Hi everyone,
We talked a bit about the proposed "KeyFile" backend a couple months back.
I've started putting together a basic implementation and wanted to give
people and update about what things are currently looking like. We're
calling it NewStore for now unless/until someone comes up with a better
name (KeyFileStore is way too confusing). (*)
You can peruse the incomplete code at
https://github.com/liewegas/ceph/tree/wip-newstore/src/os/newstore
This is a bit of a brain dump. Please ask questions if anything isn't
clear. Also keep in mind I'm still at the stage where I'm trying to get
it into a semi-working state as quickly as possible so the implementation
is pretty rough.
Basic design:
We use a KeyValueDB (leveldb, rocksdb, ...) for all of our metadata.
Object data is stored in files with simple names (%d) in a simple
directory structure (one level deep, default 1M files per dir). The main
piece of metadata we store is a mapping from object name (ghobject_t) to
onode_t, which looks like this:
struct onode_t {
uint64_t size; ///< object size
map<string, bufferptr> attrs; ///< attrs
map<uint64_t, fragment_t> data_map; ///< data (offset to fragment mapping)
i.e., it's what we used to rely on xattrs on the inode for. Here, we'll
only lean on the file system for file data and it's block management.
fragment_t looks like
struct fragment_t {
uint32_t offset; ///< offset in file to first byte of this fragment
uint32_t length; ///< length of fragment/extent
fid_t fid; ///< file backing this fragment
and fid_t is
struct fid_t {
uint32_t fset, fno; // identify the file name: fragments/%d/%d
To start we'll keep the mapping pretty simple (just one fragment_t) but
later we can go for varying degrees of complexity.
We lean on the kvdb for our transactions.
If we are creating new objects, we write data into a new file/fid,
[aio_]fsync, and then commit the transaction.
If we are doing an overwrite, we include a write-ahead log (wal)
item in our transaction, and then apply it afterwards. For example, a 4k
overwrite would make whatever metadata changes are included, and a wal
item that says "then overwrite this 4k in this fid with this data". i.e.,
the worst case is more or less what FileStore is doing now with its
journal, except here we're using the kvdb (and its journal) for that. On
restart we can queue up and apply any unapplied wal items.

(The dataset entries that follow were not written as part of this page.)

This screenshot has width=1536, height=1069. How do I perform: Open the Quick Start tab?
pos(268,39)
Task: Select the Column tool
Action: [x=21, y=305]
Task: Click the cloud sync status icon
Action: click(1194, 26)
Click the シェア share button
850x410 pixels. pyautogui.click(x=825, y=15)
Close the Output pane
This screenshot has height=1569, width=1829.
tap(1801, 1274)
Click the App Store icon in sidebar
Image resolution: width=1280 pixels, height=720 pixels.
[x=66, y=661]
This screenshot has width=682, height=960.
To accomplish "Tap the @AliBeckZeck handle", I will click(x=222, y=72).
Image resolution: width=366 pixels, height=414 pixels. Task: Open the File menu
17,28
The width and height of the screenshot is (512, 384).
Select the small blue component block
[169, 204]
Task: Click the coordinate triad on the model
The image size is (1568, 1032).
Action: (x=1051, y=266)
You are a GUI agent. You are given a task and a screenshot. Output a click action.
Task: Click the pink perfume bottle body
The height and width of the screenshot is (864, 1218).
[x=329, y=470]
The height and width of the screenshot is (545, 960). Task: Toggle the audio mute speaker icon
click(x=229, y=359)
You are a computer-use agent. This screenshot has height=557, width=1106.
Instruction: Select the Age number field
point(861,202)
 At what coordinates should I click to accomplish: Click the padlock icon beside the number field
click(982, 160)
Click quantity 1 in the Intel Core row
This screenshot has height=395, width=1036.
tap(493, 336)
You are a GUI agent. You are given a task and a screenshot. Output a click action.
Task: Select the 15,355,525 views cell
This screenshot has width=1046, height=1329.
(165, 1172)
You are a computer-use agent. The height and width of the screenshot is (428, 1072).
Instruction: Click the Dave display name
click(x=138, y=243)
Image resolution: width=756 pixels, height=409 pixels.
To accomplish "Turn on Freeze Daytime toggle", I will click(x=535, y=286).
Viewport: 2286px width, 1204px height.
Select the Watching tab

An alternative approach here that we discussed a bit yesterday would be to
write the small overwrites into the kvdb adjacent to the onode. Actually
writing them back to the file could be deferred until later, maybe when
there are many small writes to be done together.
But right now the write behavior is very simple, and handles just 3 cases:
https://github.com/liewegas/ceph/blob/wip-newstore/src/os/newstore/NewStore.cc#L1339
1. New object: create a new file and write there.
2. Append: append to an existing fid. We store the size in the onode so
we can be a bit sloppy and in the failure case (where we write some
extra data to the file but don't commit the onode) just ignore any
trailing file data.
3. Anything else: generate a WAL item.
4. Maybe later, for some small [over]writes, we instead put the new data
next to the onode.
There is no omap yet. I think we should do basically what DBObjectMap did
(with a layer of indirection to allow clone etc), but we need to rejigger
it so that the initial pointer into that structure is embedded in the
onode. We may want to do some other optimization to avoid extra
indirection in the common case. Leaving this for later, though...
We are designing for the case where the workload is already sharded across
collections. Each collection gets an in-memory Collection, which has its
own RWLock and its own onode_map (SharedLRU cache). A split will
basically amount to registering the new collection in the kvdb and
clearing the in-memory onode cache.
There is a TransContext structure that is used to track the progress of a
transaction. It'll list which fd's need to get synced pre-commit, which
onodes need to get written back in the transaction, and any WAL items to
include and queue up after the transaction commits. Right now the
queue_transaction path does most of the work synchronously just to get
things working. Looking ahead I think what it needs to do is:
- assemble the transaction
- start any aio writes (we could use O_DIRECT here if the new hints
include WONTNEED?)
- start any aio fsync's
- queue kvdb transaction
- fire onreadable[_sync] notifications (I suspect we'll want to do this
unconditionally; maybe we avoid using them entirely?)
On transaction commit,
- fire commit notifications
- queue WAL operations to a finisher
The WAL ops will be linked to the TransContext so that if you want to do a
read on the onode you can block until it completes. If we keep the
(currently simple) locking then we can use the Collection rwlock to block
new writes while we want for previous ones to apply. Or we can get more
granular with the read vs write locks, but I'm not sure it'll be any use
until we make major changes in the OSD (like dispatching parallel reads
within a PG).
Clone is annoying; if the FS doesn't support it natively (anything not
btrfs) I think we should just do a sync read and then write for
simplicity.
A few other thoughts:
- For a fast kvdb, we may want to do the transaction commit synchronously.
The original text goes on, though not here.